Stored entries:
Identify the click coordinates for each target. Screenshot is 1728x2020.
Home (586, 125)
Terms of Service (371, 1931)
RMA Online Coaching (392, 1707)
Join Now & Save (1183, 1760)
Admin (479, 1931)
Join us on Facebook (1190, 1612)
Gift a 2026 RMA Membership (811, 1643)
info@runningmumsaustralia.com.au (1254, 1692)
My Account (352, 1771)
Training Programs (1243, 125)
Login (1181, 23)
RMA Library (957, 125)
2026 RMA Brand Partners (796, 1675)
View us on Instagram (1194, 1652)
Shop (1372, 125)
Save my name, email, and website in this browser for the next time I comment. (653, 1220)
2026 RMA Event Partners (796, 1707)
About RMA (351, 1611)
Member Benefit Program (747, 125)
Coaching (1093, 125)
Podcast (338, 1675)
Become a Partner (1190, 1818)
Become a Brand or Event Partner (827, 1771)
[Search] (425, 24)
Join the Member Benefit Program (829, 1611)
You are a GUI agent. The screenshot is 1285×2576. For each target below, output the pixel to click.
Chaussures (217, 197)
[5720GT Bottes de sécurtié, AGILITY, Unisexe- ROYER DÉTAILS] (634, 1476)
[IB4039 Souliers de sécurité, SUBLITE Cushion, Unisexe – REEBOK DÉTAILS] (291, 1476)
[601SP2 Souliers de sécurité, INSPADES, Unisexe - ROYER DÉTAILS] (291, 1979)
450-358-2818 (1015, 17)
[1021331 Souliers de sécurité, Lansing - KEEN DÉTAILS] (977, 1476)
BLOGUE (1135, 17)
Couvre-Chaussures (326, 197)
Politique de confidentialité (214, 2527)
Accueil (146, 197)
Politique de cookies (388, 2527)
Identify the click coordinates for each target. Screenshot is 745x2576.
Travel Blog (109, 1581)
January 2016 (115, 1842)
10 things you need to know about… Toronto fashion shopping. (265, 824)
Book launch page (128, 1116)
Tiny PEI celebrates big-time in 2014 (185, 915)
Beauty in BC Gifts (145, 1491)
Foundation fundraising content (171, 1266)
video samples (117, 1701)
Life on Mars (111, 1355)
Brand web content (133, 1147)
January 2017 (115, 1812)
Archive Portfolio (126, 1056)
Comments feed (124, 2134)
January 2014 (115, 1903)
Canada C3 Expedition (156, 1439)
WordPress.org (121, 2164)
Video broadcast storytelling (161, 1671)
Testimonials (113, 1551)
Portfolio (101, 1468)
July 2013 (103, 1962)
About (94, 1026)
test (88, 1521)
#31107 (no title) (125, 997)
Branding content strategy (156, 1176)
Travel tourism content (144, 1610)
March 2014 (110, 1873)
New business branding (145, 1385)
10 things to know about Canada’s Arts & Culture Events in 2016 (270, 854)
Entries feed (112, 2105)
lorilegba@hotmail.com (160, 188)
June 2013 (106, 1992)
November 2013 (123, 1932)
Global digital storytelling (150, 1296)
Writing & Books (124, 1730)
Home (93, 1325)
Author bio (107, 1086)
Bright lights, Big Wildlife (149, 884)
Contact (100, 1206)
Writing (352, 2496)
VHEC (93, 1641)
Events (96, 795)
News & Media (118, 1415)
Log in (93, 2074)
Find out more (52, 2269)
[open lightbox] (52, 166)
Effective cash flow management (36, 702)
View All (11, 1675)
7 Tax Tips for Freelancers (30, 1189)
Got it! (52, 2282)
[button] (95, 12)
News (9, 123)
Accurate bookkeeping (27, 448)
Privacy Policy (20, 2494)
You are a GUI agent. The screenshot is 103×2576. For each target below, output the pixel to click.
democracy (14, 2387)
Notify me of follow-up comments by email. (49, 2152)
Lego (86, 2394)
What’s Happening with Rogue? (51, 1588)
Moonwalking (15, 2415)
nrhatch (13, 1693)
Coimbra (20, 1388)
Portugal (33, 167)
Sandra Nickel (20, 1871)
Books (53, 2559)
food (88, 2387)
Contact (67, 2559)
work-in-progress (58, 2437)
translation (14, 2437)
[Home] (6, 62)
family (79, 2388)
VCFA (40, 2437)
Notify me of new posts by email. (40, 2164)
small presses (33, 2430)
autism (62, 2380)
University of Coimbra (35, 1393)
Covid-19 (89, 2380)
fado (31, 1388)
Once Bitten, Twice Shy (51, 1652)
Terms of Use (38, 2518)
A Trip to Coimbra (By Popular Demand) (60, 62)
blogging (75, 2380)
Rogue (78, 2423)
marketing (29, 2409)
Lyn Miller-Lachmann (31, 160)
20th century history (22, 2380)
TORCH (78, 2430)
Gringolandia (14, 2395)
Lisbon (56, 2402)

## Task item
Look at the records above. Copy every line where the string "Travel" occurs.

## Solution to the problem
Travel Blog (109, 1581)
Travel tourism content (144, 1610)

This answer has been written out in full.